- Tuzantla shootout: Part of the Mexican drug war
| Date | August 24, 2022 |
| Location | Tuzantla, Michoacán, Mexico |
| Result | Inconclusive |

Belligerents
- Tuzantla-based faction of La Familia Michoacana: Rival faction of La Familia Michoacana

Commanders and leaders
- Johnny "El Pez" Hortado Olascoaga José Alfredo "El Fresa" Hurtado Olascoaga: "El Chaparro"

Casualties and losses
- Unknown: Unknown

= Tuzantla shootout =

2022 shootout in Mexico

On August 24, 2022, eight people were killed in the city of Tuzantla, Michoacán, in Mexico, after a firefight between rival factions of La Familia Michoacana.

== Prelude ==
The state of Michoacán, in south-central Mexico, has had a heavy cartel presence since the early 2010s. The cartels in Michoacán often exploit the lucrative avocado trade, the largest export from Michoacán and an integral part of the state's economy. The dominant cartels in the area are La Familia Michoacana and Los Caballeros Templarios, both originating locally after incursions by Los Zetas and the Gulf Cartel. In early 2022, Tuzantla had seen cartel violence with an ambush on Mexican government arms inspectors raiding suspected cartel members' homes.

== Shooting ==
According to Mexican Deputy Security Minister Ricardo Mejía Berdeja, the attack began around 2:00pm local time in the town of Yerbabuena, before spreading to the town square of Tuzantla. The fighting began after a rival faction of La Familia entered the town, shooting at the Tuzantla-based faction. Four pickup trucks were torched, and civilians stated houses on the streets where fighting broke out were raided.

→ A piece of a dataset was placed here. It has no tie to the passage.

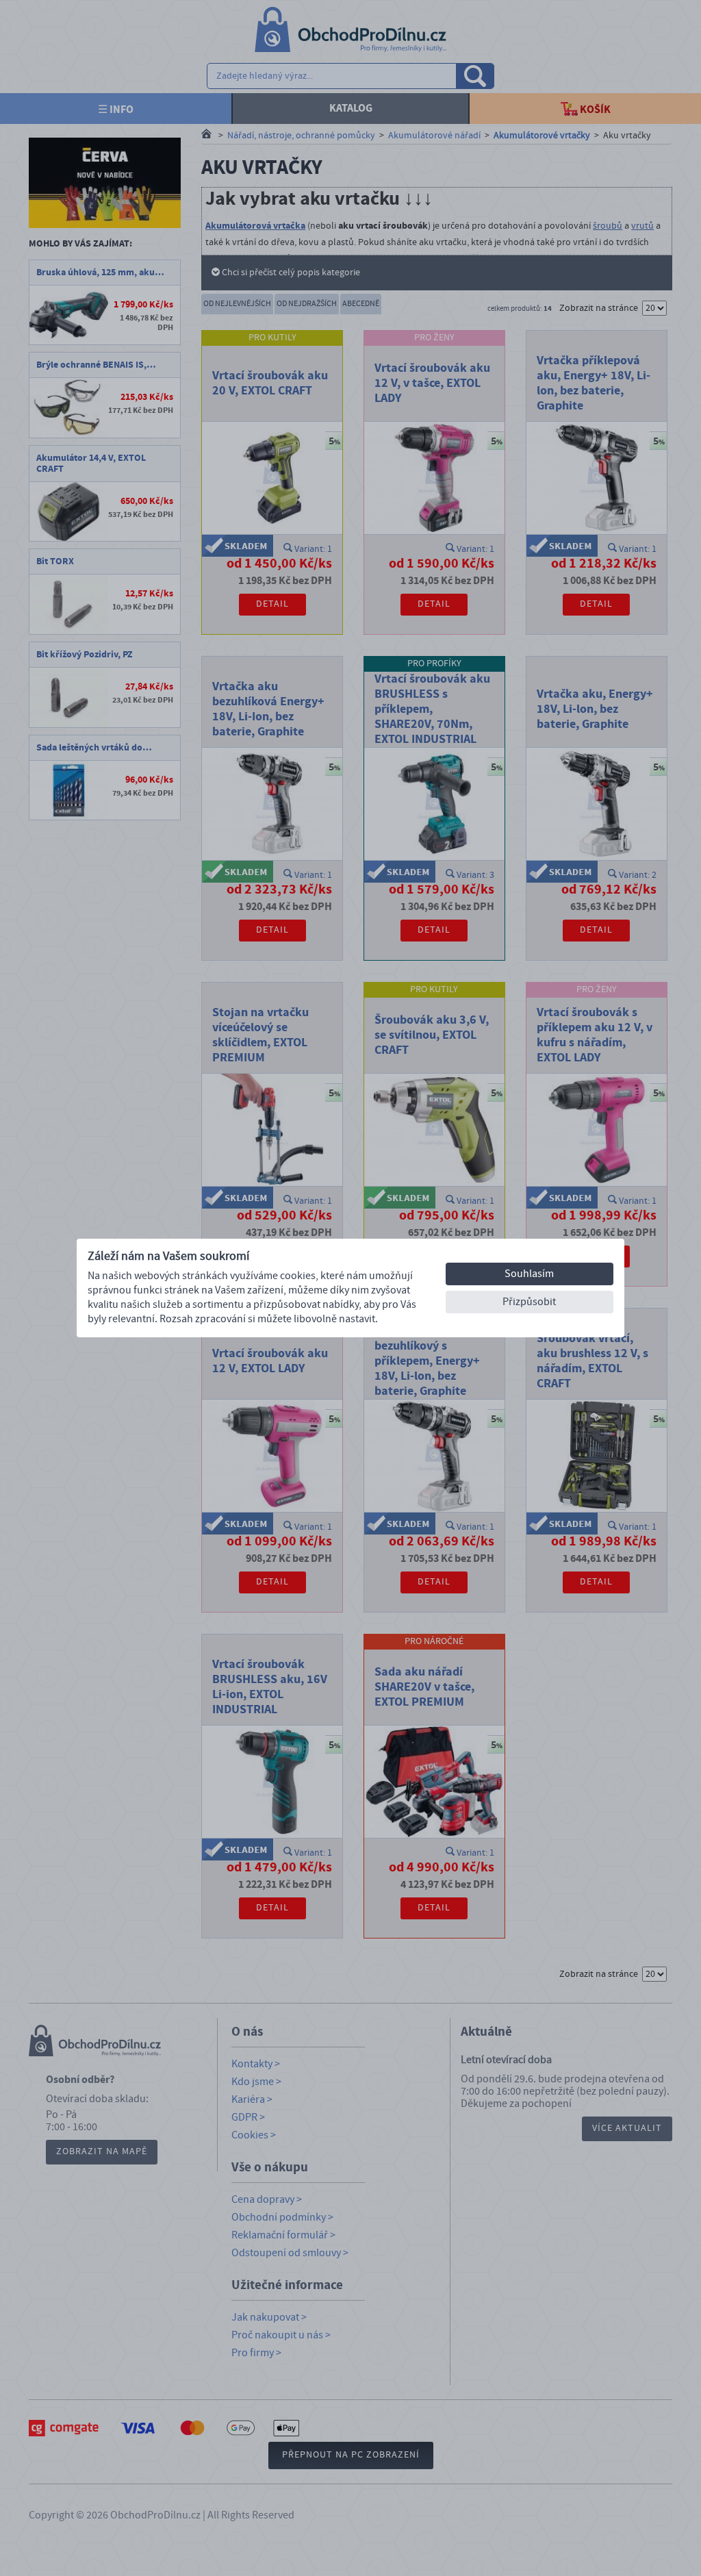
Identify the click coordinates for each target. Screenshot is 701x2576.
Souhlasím (529, 1273)
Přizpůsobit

The original dispute, according to Mexican prosecutors, stemmed from infighting between brothers Johnny "El Pez" and Jose Alfredo "El Fresa" Hurtado Olascoaga, leaders of the Tuzantla cell, and their former coworker known as "El Chaparro".

== Aftermath ==
The bodies of eight civilians killed during the fighting were discovered in a butterfly sanctuary near Tuzantla. The Mexican National Guard announced the creation of a new post in Melchor Ocampo, near Tuzantla. Michoacán security minister José Alfredo Reyes Ortega also visited Tuzantla after the attack, promising to bolster security.